Here’s the video for “A Boat To Drown In”:
The first single from Atlas Vending, “A Boat to Drown In,” is, according to METZ’s Alex Edkins, “…about leaving a bad situation behind. About overcoming obstacles that once held you back, rising above, and looking to a better future. The title refers to immersing yourself fully into what you love and using it as a sanctuary from negativity and a catalyst for change,” said Edkins.
The song’s driving guitars and bass seem to channel Killing Joke at their punkiest best, mixed in with the energy of Sonic Youth on speed and a barrage of sound not unlike 90s Brit shoegazers My Bloody Valentine but that’s where the comparisons end. The tune is contagious and best played cruising along the Gardiner Expressway with the windows open and sunroof open. It will make you grit your teeth and bop your head.
The new video for the track, Directed by Tony Wolski, visually enhances and expands on these ideas. Wolski says: “The song has a beautiful, crushing numbness to it that we wanted to mirror in the visual. So we chose to romanticize our main character’s descent into her delusions of love and togetherness. At a time when everyone’s simultaneously coping with some sort of isolation, a story about loneliness—and the mania that comes with it—seems appropriate to tell.”
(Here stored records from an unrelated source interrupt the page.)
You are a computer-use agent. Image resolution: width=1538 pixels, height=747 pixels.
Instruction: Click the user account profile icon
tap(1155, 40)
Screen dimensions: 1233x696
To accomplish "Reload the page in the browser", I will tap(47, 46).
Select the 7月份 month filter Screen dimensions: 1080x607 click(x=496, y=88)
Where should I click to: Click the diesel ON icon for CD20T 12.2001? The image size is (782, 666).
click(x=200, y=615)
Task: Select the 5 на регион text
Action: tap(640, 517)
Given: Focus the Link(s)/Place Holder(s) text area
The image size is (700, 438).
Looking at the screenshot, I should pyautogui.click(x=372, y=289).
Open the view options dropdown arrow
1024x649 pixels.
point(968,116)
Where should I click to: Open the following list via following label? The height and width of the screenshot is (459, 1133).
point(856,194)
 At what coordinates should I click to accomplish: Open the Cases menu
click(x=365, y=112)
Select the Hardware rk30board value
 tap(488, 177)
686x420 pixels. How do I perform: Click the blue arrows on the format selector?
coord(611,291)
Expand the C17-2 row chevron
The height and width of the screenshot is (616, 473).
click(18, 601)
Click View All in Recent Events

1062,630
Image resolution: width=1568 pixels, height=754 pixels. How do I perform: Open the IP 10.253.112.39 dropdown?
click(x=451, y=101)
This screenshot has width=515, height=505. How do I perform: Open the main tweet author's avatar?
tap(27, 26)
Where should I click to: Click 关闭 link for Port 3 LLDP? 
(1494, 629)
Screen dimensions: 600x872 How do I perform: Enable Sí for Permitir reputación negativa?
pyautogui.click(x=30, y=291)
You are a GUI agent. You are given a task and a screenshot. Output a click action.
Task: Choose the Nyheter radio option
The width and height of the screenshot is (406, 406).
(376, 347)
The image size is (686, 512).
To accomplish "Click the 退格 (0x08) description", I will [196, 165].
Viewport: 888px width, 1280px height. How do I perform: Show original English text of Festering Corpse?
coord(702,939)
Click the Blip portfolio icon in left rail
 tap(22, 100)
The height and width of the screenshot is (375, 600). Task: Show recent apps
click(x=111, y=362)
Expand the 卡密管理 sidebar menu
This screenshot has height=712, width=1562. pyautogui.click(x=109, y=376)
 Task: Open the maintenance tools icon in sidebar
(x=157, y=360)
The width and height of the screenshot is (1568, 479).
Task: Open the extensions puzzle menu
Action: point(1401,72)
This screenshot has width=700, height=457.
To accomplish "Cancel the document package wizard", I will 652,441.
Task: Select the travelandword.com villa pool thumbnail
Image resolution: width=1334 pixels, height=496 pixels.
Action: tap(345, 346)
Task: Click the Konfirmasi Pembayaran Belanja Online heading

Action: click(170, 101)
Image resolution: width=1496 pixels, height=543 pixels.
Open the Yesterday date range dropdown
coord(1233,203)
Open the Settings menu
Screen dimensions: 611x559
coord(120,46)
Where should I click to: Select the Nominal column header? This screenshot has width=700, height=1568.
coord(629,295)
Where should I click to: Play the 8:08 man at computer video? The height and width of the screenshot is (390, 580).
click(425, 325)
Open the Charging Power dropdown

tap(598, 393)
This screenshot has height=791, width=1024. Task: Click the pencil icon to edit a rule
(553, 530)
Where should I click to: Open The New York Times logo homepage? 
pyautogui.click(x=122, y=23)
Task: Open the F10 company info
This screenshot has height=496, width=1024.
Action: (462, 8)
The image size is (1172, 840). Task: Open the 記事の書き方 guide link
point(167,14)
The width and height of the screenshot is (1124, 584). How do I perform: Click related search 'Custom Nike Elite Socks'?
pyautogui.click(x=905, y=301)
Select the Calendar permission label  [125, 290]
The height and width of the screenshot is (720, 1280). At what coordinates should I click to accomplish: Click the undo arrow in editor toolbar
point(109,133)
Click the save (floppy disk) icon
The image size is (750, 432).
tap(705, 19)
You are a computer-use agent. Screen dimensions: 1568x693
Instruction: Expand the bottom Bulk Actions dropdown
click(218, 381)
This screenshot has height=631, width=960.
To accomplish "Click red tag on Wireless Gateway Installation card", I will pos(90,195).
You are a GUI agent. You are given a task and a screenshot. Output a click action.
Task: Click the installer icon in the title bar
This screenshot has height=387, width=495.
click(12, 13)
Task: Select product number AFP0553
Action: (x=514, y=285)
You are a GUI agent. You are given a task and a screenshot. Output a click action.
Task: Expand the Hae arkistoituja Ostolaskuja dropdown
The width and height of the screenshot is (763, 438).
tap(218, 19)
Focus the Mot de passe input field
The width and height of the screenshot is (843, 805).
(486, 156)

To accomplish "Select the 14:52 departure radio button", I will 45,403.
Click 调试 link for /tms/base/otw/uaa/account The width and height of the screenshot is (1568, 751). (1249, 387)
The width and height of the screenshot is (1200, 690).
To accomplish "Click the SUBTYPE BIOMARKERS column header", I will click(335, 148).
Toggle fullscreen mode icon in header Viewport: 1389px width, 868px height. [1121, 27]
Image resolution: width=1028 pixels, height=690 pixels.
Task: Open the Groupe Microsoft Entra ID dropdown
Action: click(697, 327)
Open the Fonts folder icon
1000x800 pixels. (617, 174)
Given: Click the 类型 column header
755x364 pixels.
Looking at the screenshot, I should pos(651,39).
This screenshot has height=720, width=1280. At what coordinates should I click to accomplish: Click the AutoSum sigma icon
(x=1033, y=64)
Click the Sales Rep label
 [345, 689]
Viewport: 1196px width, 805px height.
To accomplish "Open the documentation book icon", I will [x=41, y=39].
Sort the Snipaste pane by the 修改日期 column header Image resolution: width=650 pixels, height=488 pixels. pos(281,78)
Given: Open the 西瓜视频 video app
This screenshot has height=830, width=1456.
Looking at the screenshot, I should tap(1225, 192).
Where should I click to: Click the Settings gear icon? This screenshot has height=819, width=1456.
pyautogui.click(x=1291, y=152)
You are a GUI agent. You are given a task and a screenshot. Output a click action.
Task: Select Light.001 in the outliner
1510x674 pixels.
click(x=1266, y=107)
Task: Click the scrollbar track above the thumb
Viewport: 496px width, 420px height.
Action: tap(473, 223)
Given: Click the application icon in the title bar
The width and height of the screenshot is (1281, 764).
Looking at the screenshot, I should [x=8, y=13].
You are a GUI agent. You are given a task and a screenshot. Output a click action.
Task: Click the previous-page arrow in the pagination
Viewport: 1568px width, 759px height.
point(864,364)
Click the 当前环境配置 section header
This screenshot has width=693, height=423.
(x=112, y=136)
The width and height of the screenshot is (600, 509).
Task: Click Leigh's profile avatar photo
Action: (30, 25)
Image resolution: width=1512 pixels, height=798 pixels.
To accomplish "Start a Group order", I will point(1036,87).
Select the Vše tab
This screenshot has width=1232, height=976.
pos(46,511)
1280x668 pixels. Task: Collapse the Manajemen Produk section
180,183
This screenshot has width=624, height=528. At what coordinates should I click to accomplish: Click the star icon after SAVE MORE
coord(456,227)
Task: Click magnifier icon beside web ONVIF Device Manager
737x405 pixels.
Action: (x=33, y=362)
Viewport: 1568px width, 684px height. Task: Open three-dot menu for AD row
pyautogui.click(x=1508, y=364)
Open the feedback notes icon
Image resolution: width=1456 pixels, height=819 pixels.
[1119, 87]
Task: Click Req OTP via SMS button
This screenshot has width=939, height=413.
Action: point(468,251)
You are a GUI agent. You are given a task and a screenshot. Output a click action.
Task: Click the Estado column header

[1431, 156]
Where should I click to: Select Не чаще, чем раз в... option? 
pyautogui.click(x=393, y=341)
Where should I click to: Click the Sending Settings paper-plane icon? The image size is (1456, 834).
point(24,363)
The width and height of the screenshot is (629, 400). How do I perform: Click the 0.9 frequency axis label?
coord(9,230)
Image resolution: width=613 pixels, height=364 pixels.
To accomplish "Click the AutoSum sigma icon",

Bolstered by the co-production of Ben Greenberg (Uniform) and the engineering and mixing skills of Seth Manchester (Daughters, Lingua Ignota, The Body) at Machines with Magnets in Pawtucket, Rhode Island, Atlas Vending, the band’s fourth full-length album, sounds massive, articulate, and earnest.
“Change is inevitable if you’re lucky,” says guitarist/vocalist Alex Edkins while talking about Atlas Vending. “Our goal is to remain in flux, to grow in a natural and gradual way. We’ve always been wary to not overthink or intellectualize the music we love but also not satisfied until we’ve accomplished something that pushes us forward.”
The music made by Edkins and his compatriots Hayden Menzies (drums) and Chris Slorach (bass) has always been a little difficult to pin down. They say their earliest recordings contained nods to early ‘90s DIY hardcore, the aggravated angularities of This Heat, and the noisy riffing of AmRep’s quintessential guitar manglers, but there was never a moment where METZ sounded like they were paying tribute to the heroes of their youth. If anything, the sonic trajectory of their albums captured the journey of a band shedding influences and digging deeper into their fundamental core—steady propulsive drums, chest-thumping bass lines, bloody-fingered guitar riffs, the howling angst of our fading innocence.
With Atlas Vending, METZ not only continues to push their music into new territories of dynamics, crooked melodies, and sweat-drenched rhythms, they explore the theme of growing up and maturing within a format typically suspended in youth. Look for it October 9th but for now you will have to be satisfied by enjoying its first single.